BEGIN Input

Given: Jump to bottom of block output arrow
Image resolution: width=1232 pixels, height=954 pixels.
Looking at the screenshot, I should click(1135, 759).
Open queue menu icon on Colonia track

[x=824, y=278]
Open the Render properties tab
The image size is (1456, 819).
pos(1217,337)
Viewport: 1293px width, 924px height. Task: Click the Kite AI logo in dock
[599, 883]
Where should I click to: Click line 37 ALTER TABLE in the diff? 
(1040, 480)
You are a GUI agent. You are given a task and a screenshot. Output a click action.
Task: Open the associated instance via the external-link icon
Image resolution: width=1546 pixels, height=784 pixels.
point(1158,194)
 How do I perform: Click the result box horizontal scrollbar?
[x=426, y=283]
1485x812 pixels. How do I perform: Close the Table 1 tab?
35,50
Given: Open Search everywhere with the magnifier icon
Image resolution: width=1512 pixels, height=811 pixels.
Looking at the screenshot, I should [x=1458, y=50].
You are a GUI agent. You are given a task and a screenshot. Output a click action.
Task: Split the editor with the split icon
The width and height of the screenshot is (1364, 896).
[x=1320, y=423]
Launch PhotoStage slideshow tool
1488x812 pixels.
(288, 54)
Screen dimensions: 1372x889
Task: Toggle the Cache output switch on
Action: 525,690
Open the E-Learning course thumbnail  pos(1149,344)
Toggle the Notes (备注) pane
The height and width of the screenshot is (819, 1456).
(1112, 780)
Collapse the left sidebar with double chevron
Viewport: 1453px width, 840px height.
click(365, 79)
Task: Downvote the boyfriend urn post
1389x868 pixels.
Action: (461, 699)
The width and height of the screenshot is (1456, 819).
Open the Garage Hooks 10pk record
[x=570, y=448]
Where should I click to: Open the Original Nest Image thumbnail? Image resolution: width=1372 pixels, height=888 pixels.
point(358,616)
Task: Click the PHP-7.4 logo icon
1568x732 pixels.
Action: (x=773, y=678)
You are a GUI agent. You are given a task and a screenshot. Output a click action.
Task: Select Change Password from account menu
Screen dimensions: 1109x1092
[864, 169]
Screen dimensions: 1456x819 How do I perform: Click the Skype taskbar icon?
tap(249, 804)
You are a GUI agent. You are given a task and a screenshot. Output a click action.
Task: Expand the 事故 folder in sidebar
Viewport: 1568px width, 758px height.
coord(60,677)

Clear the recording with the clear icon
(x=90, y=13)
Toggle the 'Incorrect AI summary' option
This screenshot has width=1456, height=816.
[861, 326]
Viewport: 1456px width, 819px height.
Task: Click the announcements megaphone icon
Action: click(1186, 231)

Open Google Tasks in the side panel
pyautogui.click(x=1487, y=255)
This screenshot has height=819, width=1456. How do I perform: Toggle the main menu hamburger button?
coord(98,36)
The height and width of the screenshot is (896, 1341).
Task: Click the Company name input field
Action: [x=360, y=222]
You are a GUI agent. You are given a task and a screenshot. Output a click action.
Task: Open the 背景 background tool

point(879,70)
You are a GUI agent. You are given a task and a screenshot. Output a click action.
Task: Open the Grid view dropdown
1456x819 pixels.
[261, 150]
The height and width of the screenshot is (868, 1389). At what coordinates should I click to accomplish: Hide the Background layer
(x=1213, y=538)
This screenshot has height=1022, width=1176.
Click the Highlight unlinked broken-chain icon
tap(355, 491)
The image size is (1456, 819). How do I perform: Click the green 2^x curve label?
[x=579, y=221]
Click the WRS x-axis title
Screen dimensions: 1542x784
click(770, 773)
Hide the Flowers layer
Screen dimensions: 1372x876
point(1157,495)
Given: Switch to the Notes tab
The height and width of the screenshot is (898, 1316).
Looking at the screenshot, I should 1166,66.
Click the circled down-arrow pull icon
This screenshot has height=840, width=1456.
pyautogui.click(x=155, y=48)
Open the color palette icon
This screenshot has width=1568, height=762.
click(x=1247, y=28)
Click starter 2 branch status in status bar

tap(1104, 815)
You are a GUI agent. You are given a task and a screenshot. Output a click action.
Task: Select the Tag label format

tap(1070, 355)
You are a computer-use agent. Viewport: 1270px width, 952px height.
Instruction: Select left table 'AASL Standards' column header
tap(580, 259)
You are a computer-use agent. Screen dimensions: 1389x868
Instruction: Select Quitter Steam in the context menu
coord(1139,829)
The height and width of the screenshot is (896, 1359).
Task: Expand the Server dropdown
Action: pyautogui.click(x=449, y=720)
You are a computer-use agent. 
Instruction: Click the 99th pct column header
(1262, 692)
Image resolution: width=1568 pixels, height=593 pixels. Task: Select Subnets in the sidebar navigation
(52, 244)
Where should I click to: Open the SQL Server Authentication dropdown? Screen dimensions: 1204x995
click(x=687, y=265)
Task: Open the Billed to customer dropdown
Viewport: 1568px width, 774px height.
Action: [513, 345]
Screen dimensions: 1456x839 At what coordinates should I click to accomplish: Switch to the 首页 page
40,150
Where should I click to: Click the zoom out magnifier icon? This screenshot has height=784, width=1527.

END Input

* [Instructions for the task] Copy, word for word, the line that contains "Open the color palette icon" and every line after it through the end of the records, and nothing else.

* [Exercise result]
Open the color palette icon
This screenshot has width=1568, height=762.
click(x=1247, y=28)
Click starter 2 branch status in status bar

tap(1104, 815)
You are a GUI agent. You are given a task and a screenshot. Output a click action.
Task: Select the Tag label format

tap(1070, 355)
You are a computer-use agent. Viewport: 1270px width, 952px height.
Instruction: Select left table 'AASL Standards' column header
tap(580, 259)
You are a computer-use agent. Screen dimensions: 1389x868
Instruction: Select Quitter Steam in the context menu
coord(1139,829)
The height and width of the screenshot is (896, 1359).
Task: Expand the Server dropdown
Action: pyautogui.click(x=449, y=720)
You are a computer-use agent. 
Instruction: Click the 99th pct column header
(1262, 692)
Image resolution: width=1568 pixels, height=593 pixels. Task: Select Subnets in the sidebar navigation
(52, 244)
Where should I click to: Open the SQL Server Authentication dropdown? Screen dimensions: 1204x995
click(x=687, y=265)
Task: Open the Billed to customer dropdown
Viewport: 1568px width, 774px height.
Action: [513, 345]
Screen dimensions: 1456x839 At what coordinates should I click to accomplish: Switch to the 首页 page
40,150
Where should I click to: Click the zoom out magnifier icon? This screenshot has height=784, width=1527.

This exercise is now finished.